We see clearly that even after he induces all of the Jewish people to walk in the path of Torah, etc., it may only be assumed that he is Mashiach, but it is not yet certain, and it could in fact turn out that he is not. In other words, there is still a possibility that even this development will not necessarily spell the end of the Galut. As a matter of fact, the Rambam mentions in the previous halachah the fact that there was a time in Jewish history when it appeared that Mashiach had arrived, in the person of Shimon ben Kuziba, yet it later became quite clear that he was not. Only when—as the Rambam says—he will build the Sanctuary in its place and will gather the dispersed of Israel, only then will it be certain that he is Mashiach beyond all doubt. On the basis of your letter, I think it is surely unnecessary to explain to you that the Jewish belief is that the end of the Galut will come when Mashiach himself brings about the ingathering of the exiles, as is clearly evident from the Rambam quoted above.

With regard to the second part of the statement, about the need to abide by the Torah, etc., I trust it is again unnecessary to emphasize to you at length that the Torah was given for all times, both in times of Galut and in times when the Bet Hamikdash was in existence. However, there are certain things to which the Torah requires adherence only when the Jewish people are actually in a position to do so. By way of example: In your city of London, the Jews have no power to compel the closing of certain stores on Shabbat and Yom Tov, or enforce certain other laws. On the other hand, there were times in the past when a Jewish congregation or community had complete jurisdiction over its members, able to impose its will on the life and conduct of the congregation or community and bring it into strict accord with the Torah.

It follows, moreover, that the greater the authority and power the Jews have to direct and order their own life, the greater becomes the duty to see to it that it be in accordance with the directives of the Torah.

Pursuant to the above, I trust you will not take it amiss if I add a personal note, to the effect that what has been said above about the conduct of a Jewish congregation or community applies also to the individual Jew, namely the obligation of a Jew to conduct his personal life in accordance with the Torah and mitzvot.
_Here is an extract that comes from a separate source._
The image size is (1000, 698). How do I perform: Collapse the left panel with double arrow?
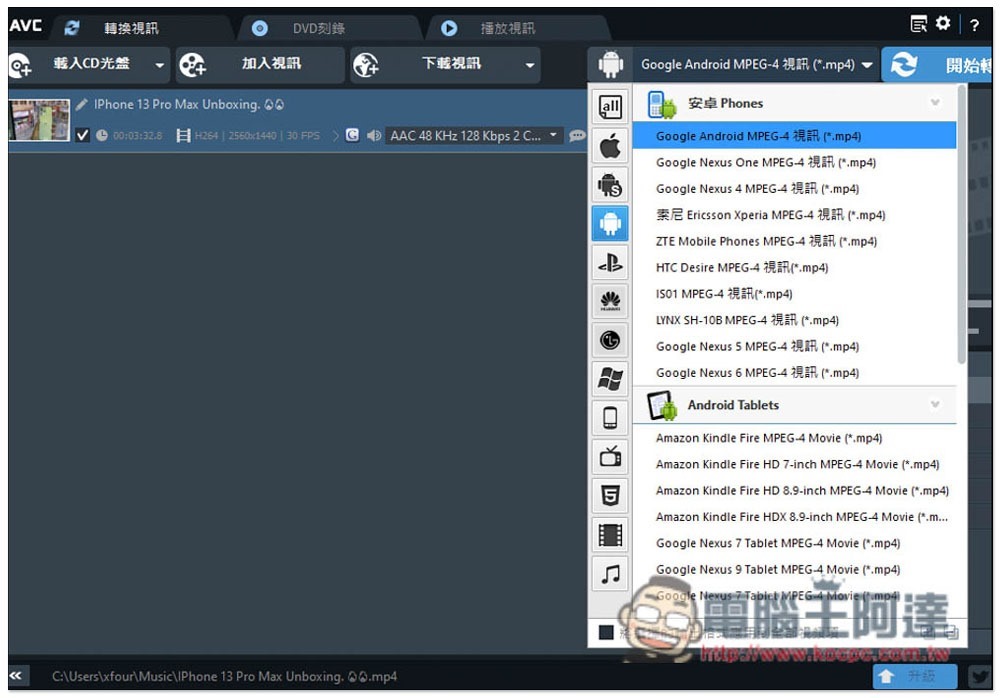click(x=16, y=676)
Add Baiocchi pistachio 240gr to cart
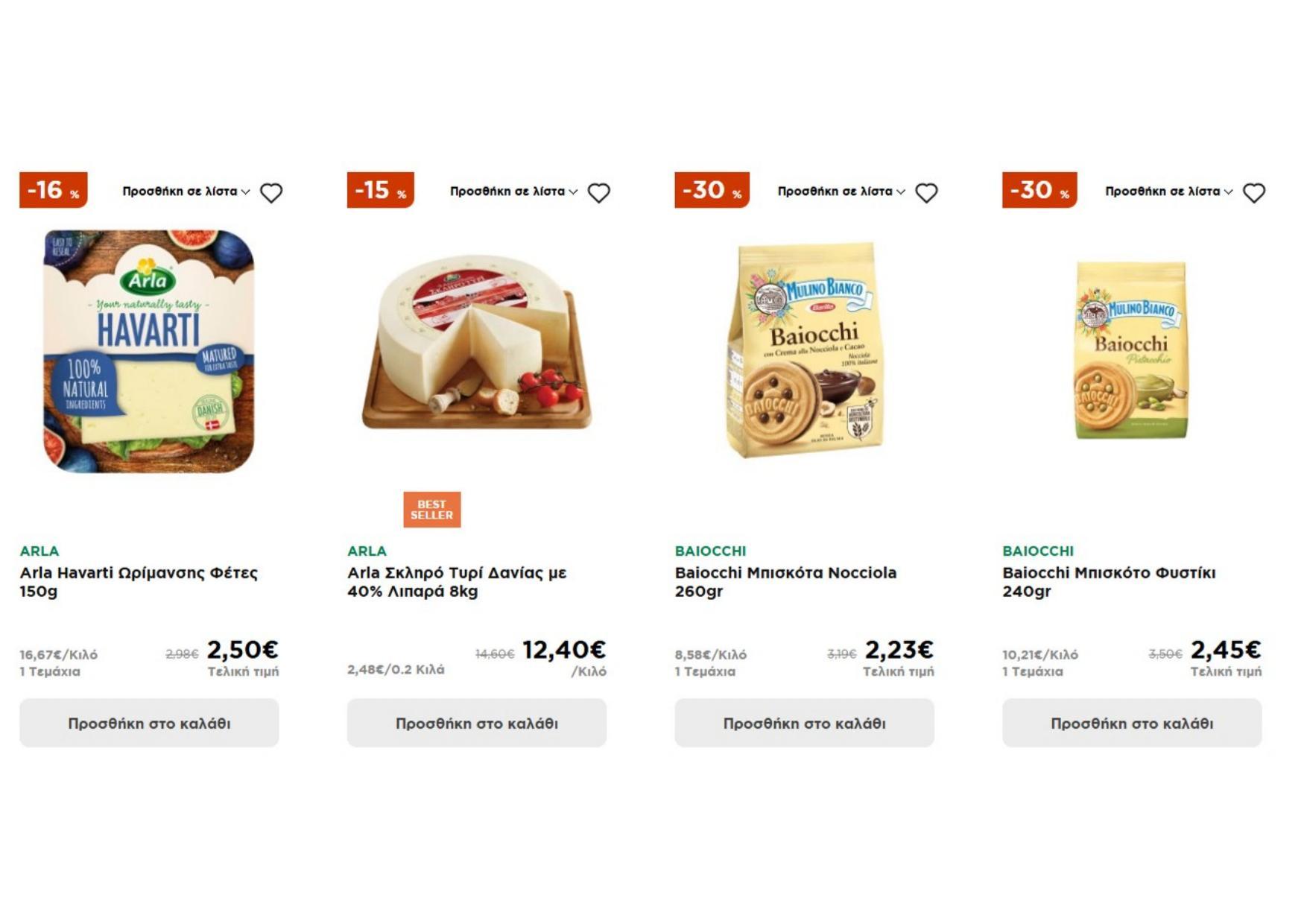 click(1132, 723)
This, of course, also includes the great principle of the Torah, V’Ahavta L’Reacha Kamocha, namely, to share a vision of the good by helping others move in the same direction. This is incumbent particularly upon one who goes beyond being just a private individual and who has an influence upon the many. The responsibility of such a person to exercise his good influence in his immediate surroundings and in the world at large is, of course, all the greater. In your case, I see that Divine Providence has granted you a special gift for writing articles and books, etc., through which you are able to reach a very considerable segment of our brethren in different parts of the world. Clearly, it is your sacred duty to utilize this gift to inspire your readers to seek a closer identification with the Jewish people, not only in thought and speech, but in actual everyday life and conduct, in accordance with the principle of our Sages that the essential thing is the deed.